Pourtant, on finit par savoir dans le voisinage qu’il y avait dans cette maison une jeune fille, la plus belle qu’on eût jamais vue. Le fils du roi lui aussi avait entendu parler de la belle gardeuse d’oies. Un soir, il la rencontra comme elle revenait de la lande, et il fut extrêmement surpris de voir des mains si fines, et un diamant au doigt de cette fille qui gardait des oies. Il pensait bien qu’il y avait quelque chose de caché là-dessous, mais il ne savait pas quoi.
Un jour, il décida d’aller l’épier parmi ses oies. La jeune fille venait justement de revêtir une robe couleur du ciel. Mais les oies dénoncèrent le jeune homme du plus loin qu’elles l’aperçurent, et lorsqu’il arriva, il trouva la gardeuse d’oies habillée de sa robe de tous les jours, toute crasseuse et mal coiffée.
Le lendemain, le fils du roi voulut retourner voir la gardeuse d’oies. Elle, ce jour-là, avait revêtu une robe qui brillait comme les étoiles. Mais, aussitôt qu’il apparut au loin, les oies donnèrent l’alarme, et lorsqu’il arriva, il trouva la gardeuse d’oies avec sa jupe toute trouée et déchirée.

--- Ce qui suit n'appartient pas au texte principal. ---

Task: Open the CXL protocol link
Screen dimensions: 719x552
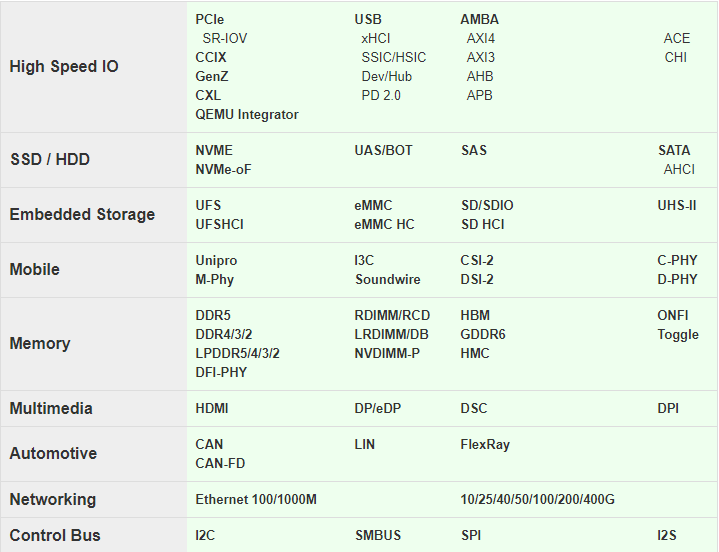Action: 209,95
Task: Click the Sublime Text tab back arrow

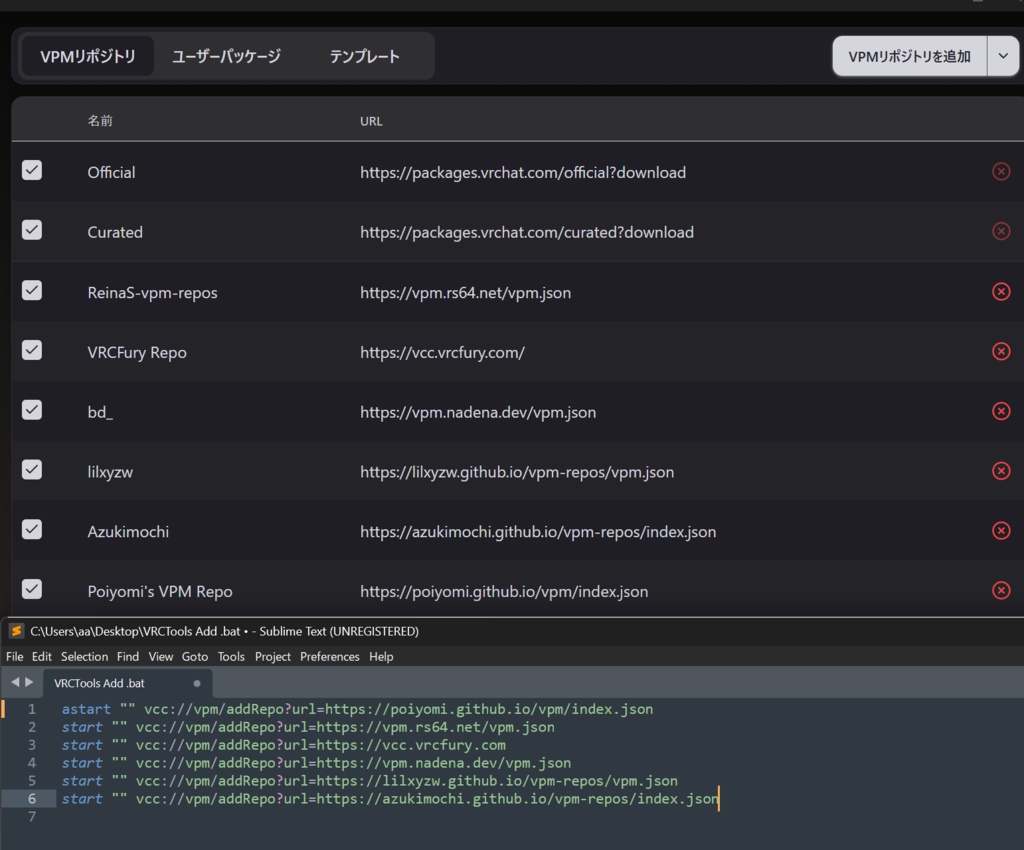Action: click(15, 682)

Le jour suivant, le jeune homme revint l’épier. Mais, ce jour-là, il arriva par un chemin détourné, en se dissimulant derrière les buissons, afin que les oies ne le vissent pas. Et il surprit la gardeuse vêtue d’une robe couleur du soleil, occupée à se coiffer avec un peigne d’or. Il s’approcha alors de la jeune fille interdite, lui prit sa bague et s’en alla.
Une fois rentré chez lui, le fils du roi fit crier en tous lieux qu’il avait trouvé une belle bague d’or, et que toutes les jeunes filles du pays devaient venir l’essayer le lendemain. Et il fit ajouter qu’il épouserait celle qui pourrait mettre la bague.
Pensez que toutes les filles du pays ne se firent pas prier, le lendemain, pour venir l’essayer. Mais aucune n’avait le doigt assez fin pour la passer. Enfin, la gardeuse d’oies se présenta à son tour, mal vêtue et dépenaillée : tout le monde se moquait d’elle. Mais elle passa la bague à son doigt, sans effort, et elle se trouva lui aller.
Voyant cela, le fils du roi déclara qu’il l’épouserait et il ordonna de faire tous les préparatifs de la noce.
Le jour du mariage, tous les nobles du pays avaient été invités, et le père de la jeune fille était parmi eux ; pourtant il n’avait pas reconnu sa fille, qu’il croyait depuis longtemps chez le diable. Et comme c’était un des plus grands seigneurs de la contrée, il mangeait à la table des époux.
La mariée s’occupait elle-même de le faire servir. Et, de tous les plats qui arrivaient, elle faisait mettre de côté une part sans sel et elle la donnait à son père. Tout ce qu’elle présentait était sans sel. A la fin, le vieux seigneur ne put s’empêcher de dire :
– Belle noce, oui ! Il y a de tout. Pourtant il manque une chose : le sel ! Ici tout est sans sel…
– Comment ? s’écria l’épouse. Vous ne trouvez donc pas la nourriture bonne, sans sel ?
– Oh ! non, répondit le vieillard. Les mets les plus fins, je n’ai jamais pu les apprécier sans sel.
– Eh bien, ne vous souvenez-vous pas qu’une fois, je vous dis que je vous aimais comme le bon sel, et que vous me répondîtes : « Au diable je te donne », vous en souvenez-vous ?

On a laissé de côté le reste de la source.